Psalm 107 was originally a liturgy of thanksgiving offered at one of Israel’s great festivals, as evidenced by the opening call to give thanks and the repeated refrain, “Let them give thanks to the Lord for his unfailing love and his wonderful deeds for men.” The theme of this thanksgiving is the often-repeated word, hesed, translated as “enduring or unfailing love,” demonstrated by the goodness of Yahweh in his role as Redeemer of his troubled people.
That theme alone makes Psalm 107 a fitting choice for this Fourth Sunday of Lent, as we follow our Redeemer on his journey to the cross where he performed the most “wonderful deed” for humanity. But originally this Psalm was probably a reference to Israel’s “second salvation history,” not the Exodus from Egypt, but the release of the hostages from Exile (cf. verse 3 with its reference to Israel’s being gathered from the four points of the compass).
To move God’s people to thanksgiving, the Psalm writer doesn’t put forth a series of propositions extolling the goodness of God’s love. Rather, he tells stories, stories that enable us to live into Israel’s experience of a “love that will not let us go.” Some of the stories clearly come directly from Israel’s history (being lost in the wilderness and being imprisoned in darkness), while others are more generic (getting sick to the point of death) and even unusual for the landlubbers of Israel (getting caught in a storm at sea).
As different as these stories are, the writer tells them in an almost perfectly parallel form. First, there is a basic explanation of their trouble followed by a brief elaboration of the depth of their difficulty. That is followed by the exact same response on the part of the sufferers. “Then they cried to the Lord in their trouble….” And in every story, God’s response to their cry for help is given in the same words; “and he saved them from their distress.” Then comes an explanation of exactly what Yahweh did to save them. Finally, there is a formulaic call to give thanks, repeated verbatim after each story, and a concluding line emphasizing why Israel should give thanks or how they are to do that. The only real difference in these stories lies in the details.

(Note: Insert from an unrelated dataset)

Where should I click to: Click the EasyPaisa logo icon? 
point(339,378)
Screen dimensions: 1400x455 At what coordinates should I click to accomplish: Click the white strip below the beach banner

But, as the old saying goes, the devil is in the details. It is obviously more correct to say that the Gospel is in the details, but the details of the trouble make the Gospel shine forth more brightly. That is surely the case in our reading for this Sunday, where the trouble is sickness unto death. Here’s the devil in the details; the writer connects this terrible sickness to the sin of the sufferers. They “suffered affliction because of their iniquities.” This sounds like the kind of theology discredited by Job and by Jesus, so we’ll need to parse this story carefully.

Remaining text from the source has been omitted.